Evidence of an unequal pandemic

Northern Health Science Alliance, report

People living in the north of England were more likely to die from Covid-19, spent nearly a month-and-a-half more in lockdowns, suffered worse mental health and were made poorer than the rest of England during the first year of the pandemic, a new report has claimed.

A year of Covid-19 in the North: regional health inequalities in health and economic outcomes – published by the Northern Health Science Alliance, Policy@Manchester and the northern National Institute for Health Research – said that the mortality rate due to Covid was 17% higher in the North than the rest of England, while the mortality rate due to all causes was 14% higher.

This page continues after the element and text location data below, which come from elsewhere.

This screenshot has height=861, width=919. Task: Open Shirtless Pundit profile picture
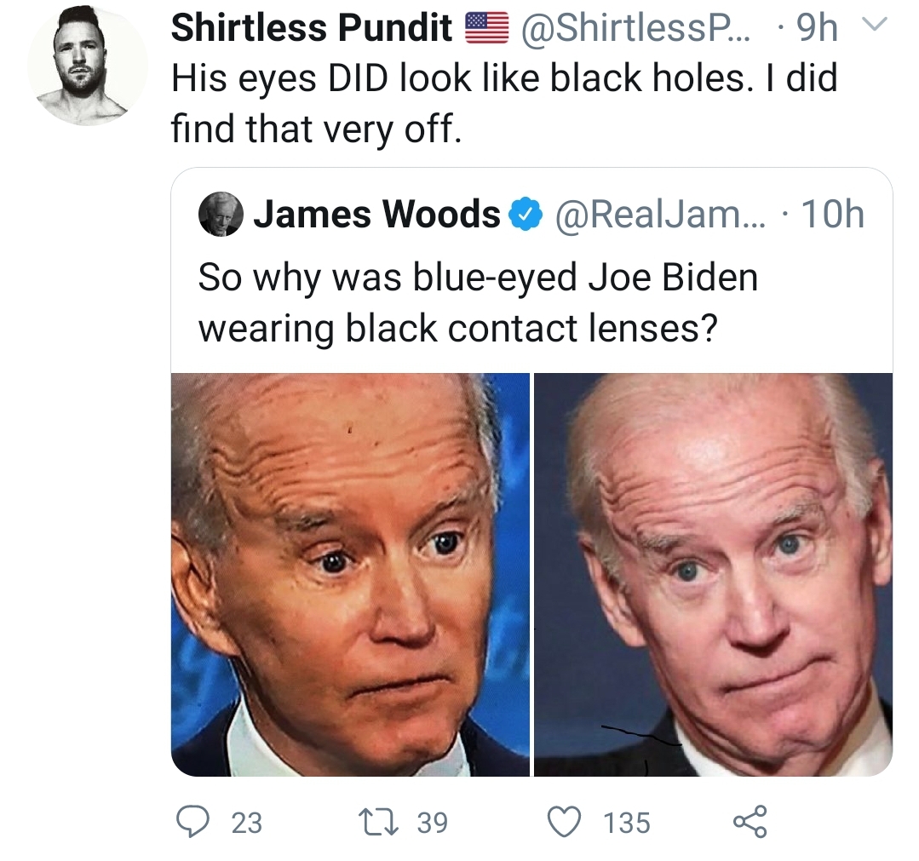coord(88,66)
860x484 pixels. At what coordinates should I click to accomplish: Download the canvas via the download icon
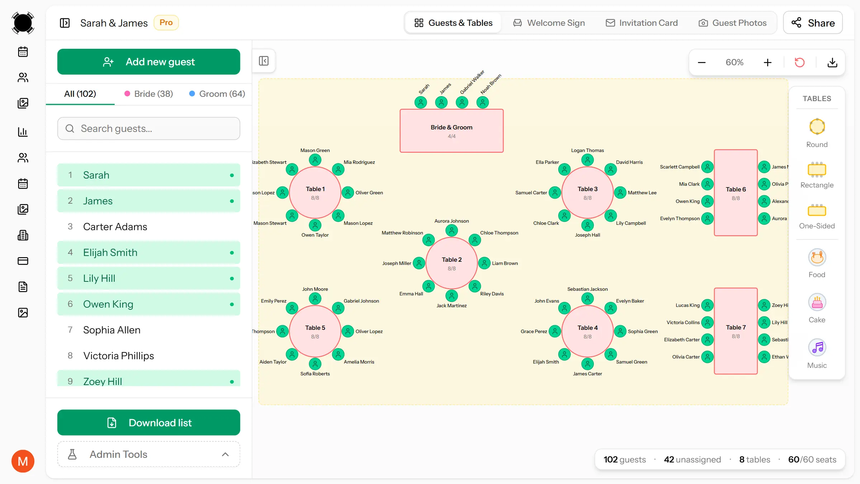point(832,62)
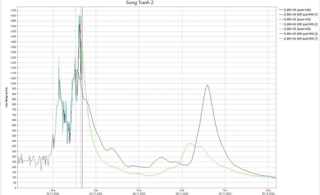Image resolution: width=320 pixels, height=195 pixels.
Task: Click the Th 5 28-11-2024 axis label
Action: click(182, 192)
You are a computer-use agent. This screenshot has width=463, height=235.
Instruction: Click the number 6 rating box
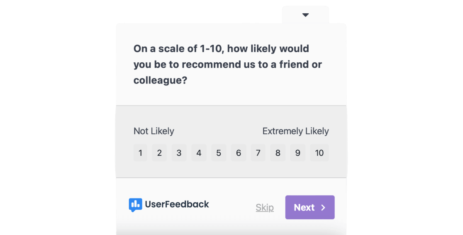tap(239, 153)
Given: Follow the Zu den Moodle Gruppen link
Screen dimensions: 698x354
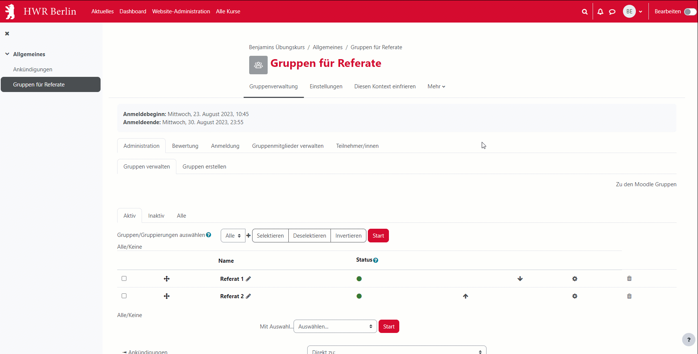Looking at the screenshot, I should (x=646, y=184).
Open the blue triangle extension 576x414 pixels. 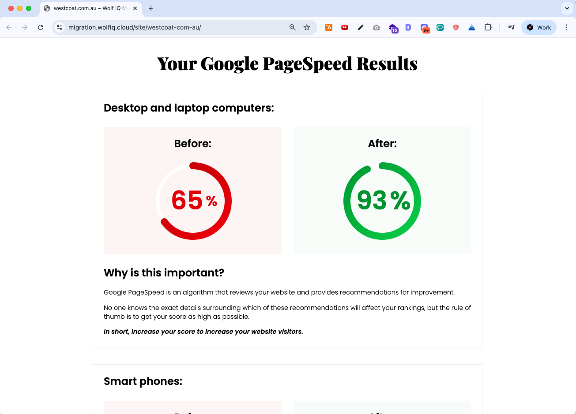[x=471, y=27]

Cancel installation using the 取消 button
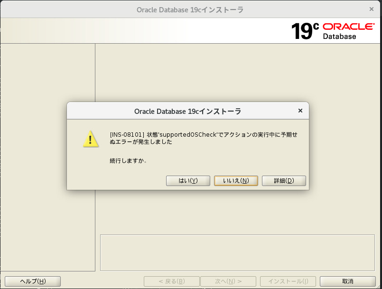348,281
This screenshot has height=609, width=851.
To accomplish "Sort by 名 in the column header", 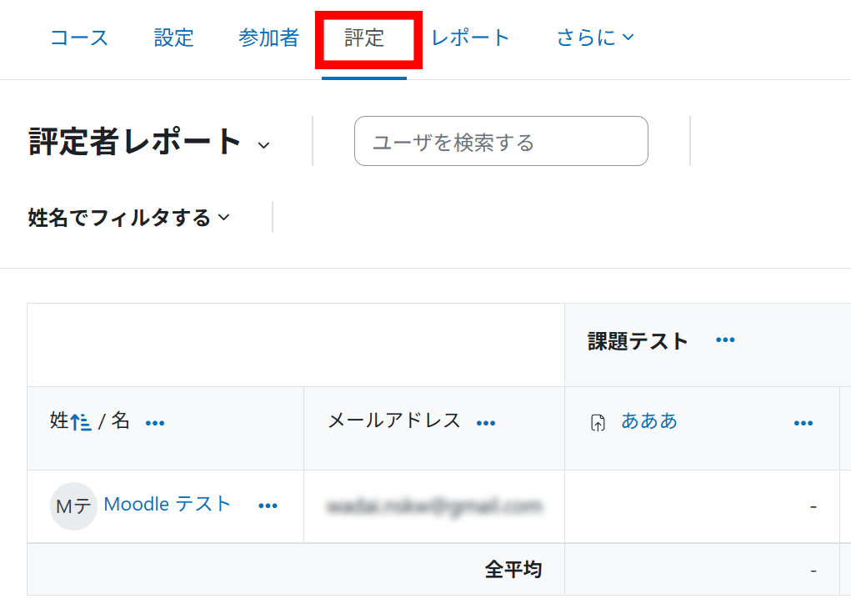I will pos(121,421).
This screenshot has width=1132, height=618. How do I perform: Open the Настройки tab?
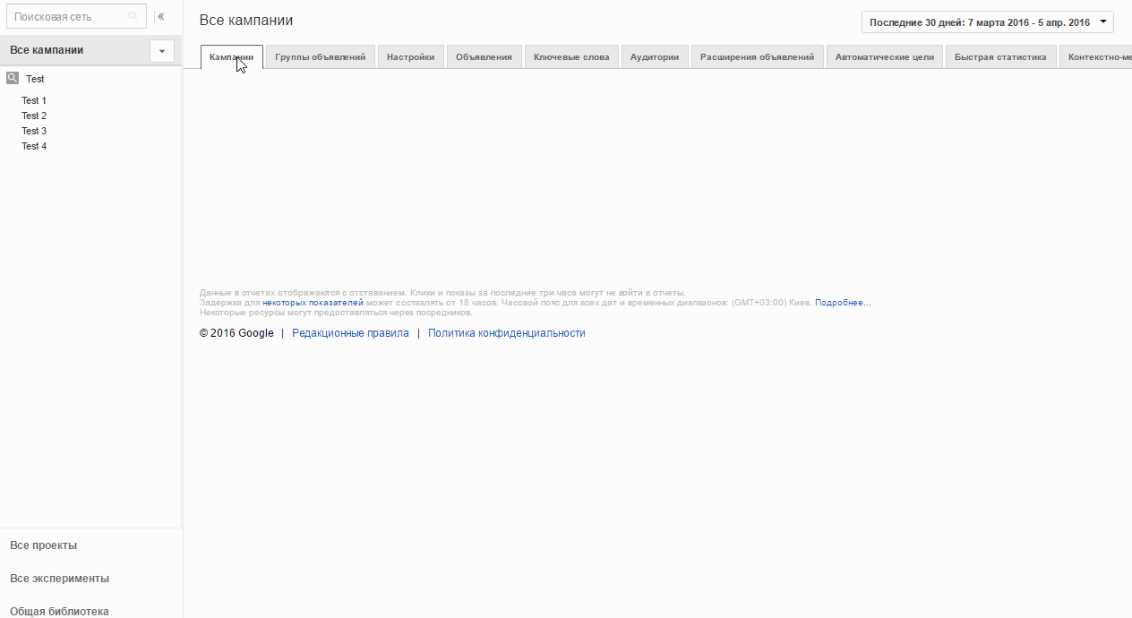click(x=411, y=57)

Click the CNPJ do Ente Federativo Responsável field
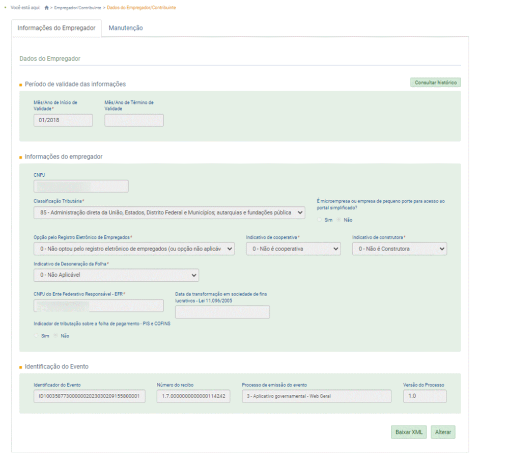click(98, 306)
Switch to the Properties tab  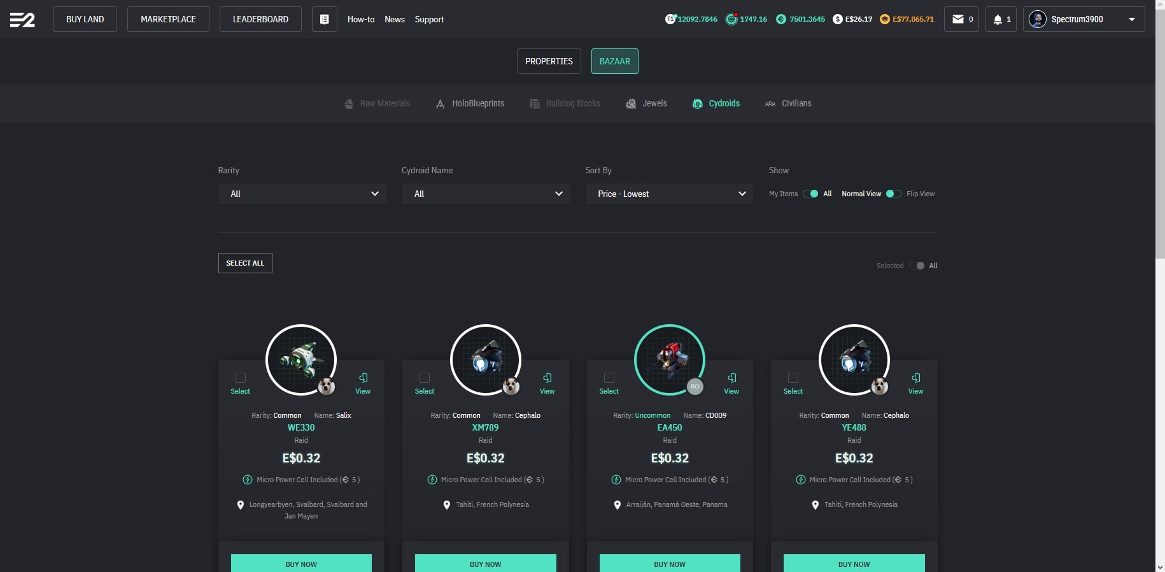coord(549,61)
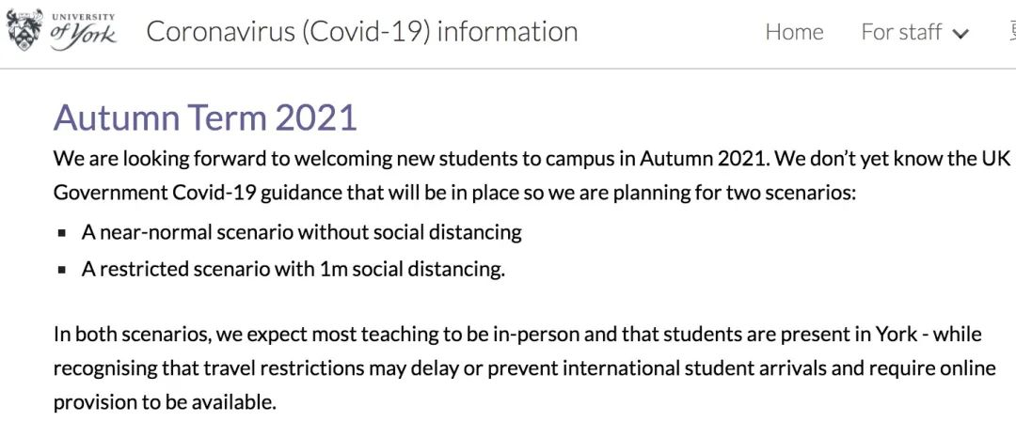Click the final line 'provision to be available.'

[165, 402]
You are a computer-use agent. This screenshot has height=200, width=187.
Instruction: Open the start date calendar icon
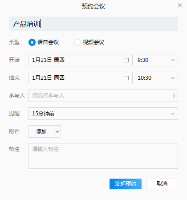pos(126,60)
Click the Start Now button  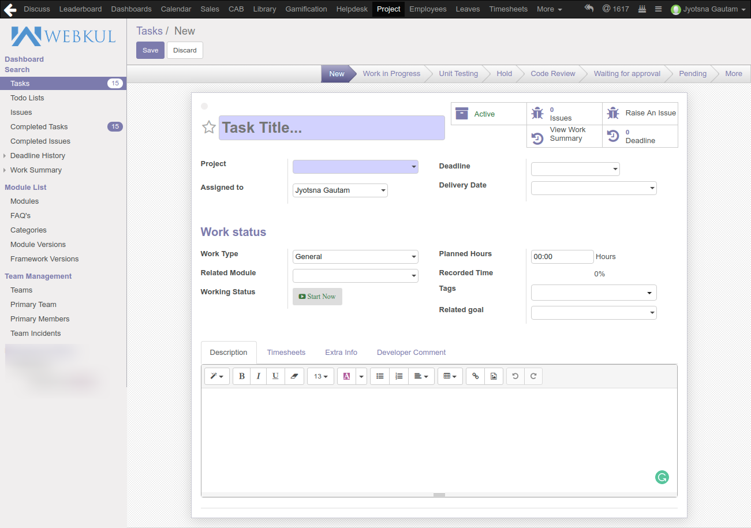[x=317, y=297]
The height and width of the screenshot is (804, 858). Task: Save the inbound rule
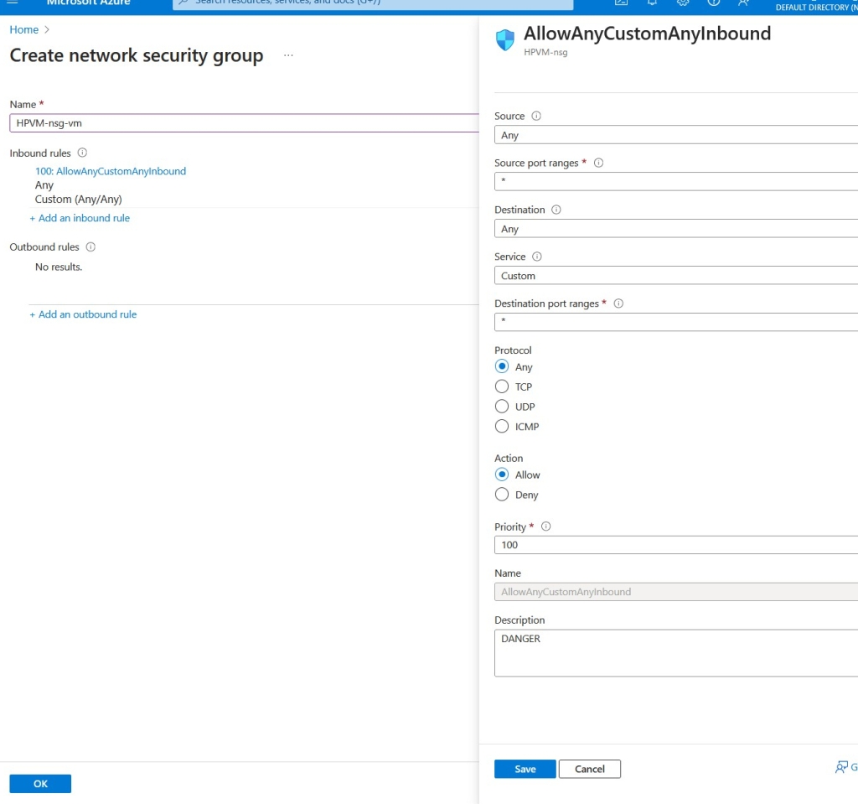point(525,769)
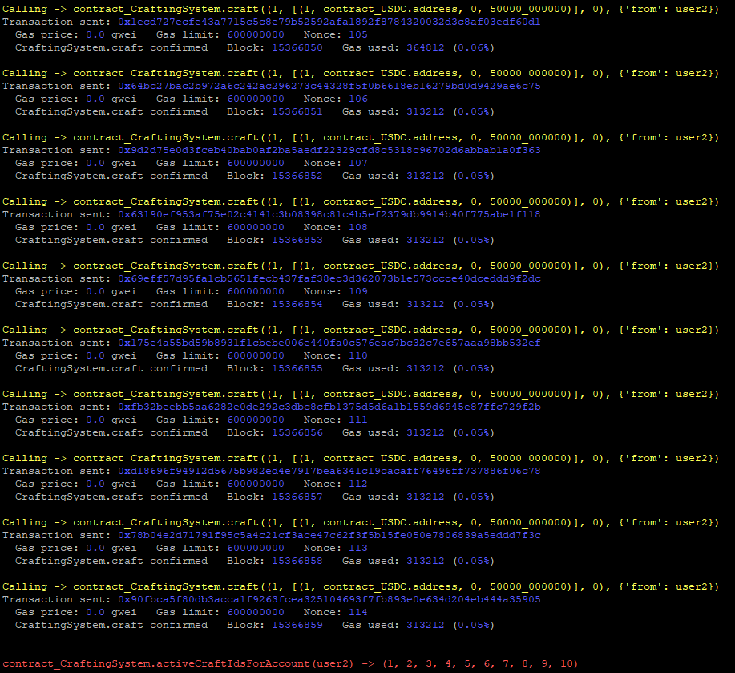Click nonce value 114
This screenshot has height=673, width=735.
click(358, 613)
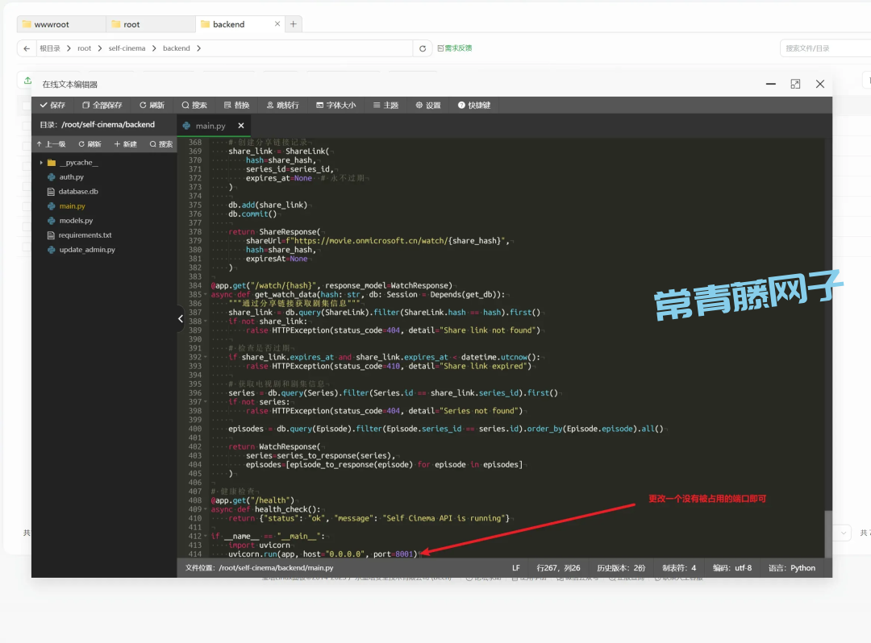Open the Replace (替换) tool
The image size is (871, 643).
[x=236, y=105]
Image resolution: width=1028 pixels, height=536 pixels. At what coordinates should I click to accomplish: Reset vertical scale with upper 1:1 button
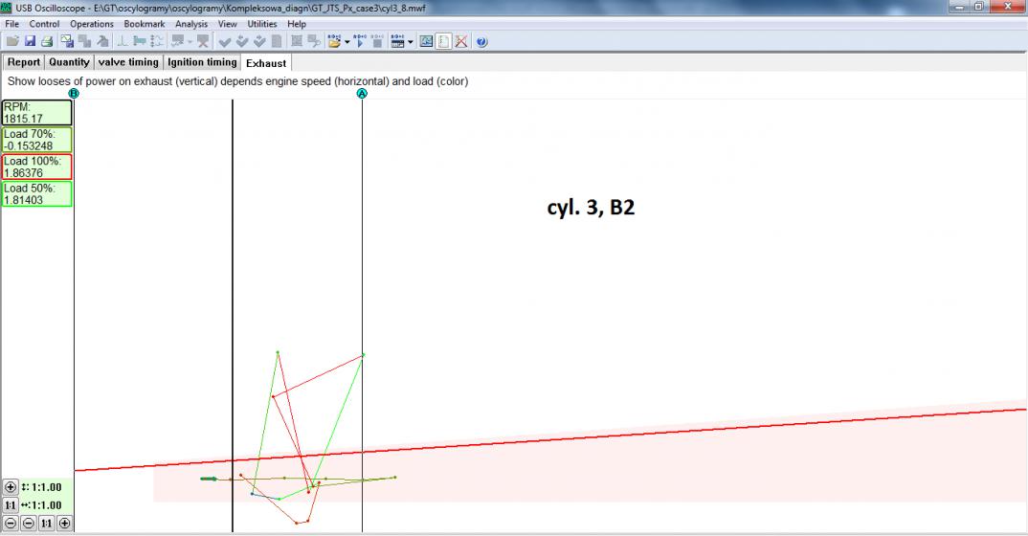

About half of the increased Covid-19 mortality in the north and two-thirds of the increased all-cause mortality were linked by the researchers to potentially preventable higher deprivation and worse pre-pandemic health. The North’s care home Covid mortality was 26% higher than the rest of England and 10% more hospital beds were occupied by Covid patients.

The report also highlighted larger reductions in elective activity in the region as a result of Covid than across the rest of the country.

On average people in the North had 41 more days of the harshest restrictions than people across the rest of England. And the region also saw a bigger increase in minor psychiatric disorders such as anxiety and depression. Wages were already lower than in the wider country before the pandemic, but these fell further during Covid, while wages actually increased elsewhere. And the unemployment rate in the North was 19% higher than the rest of England.

Clare Bambra, a professor at Newcastle University, said the report showed that regional health inequalities had resulted in an unequal pandemic. ‘The government’s levelling up agenda needs to seriously address health inequalities in the North – for all generations,’ she said.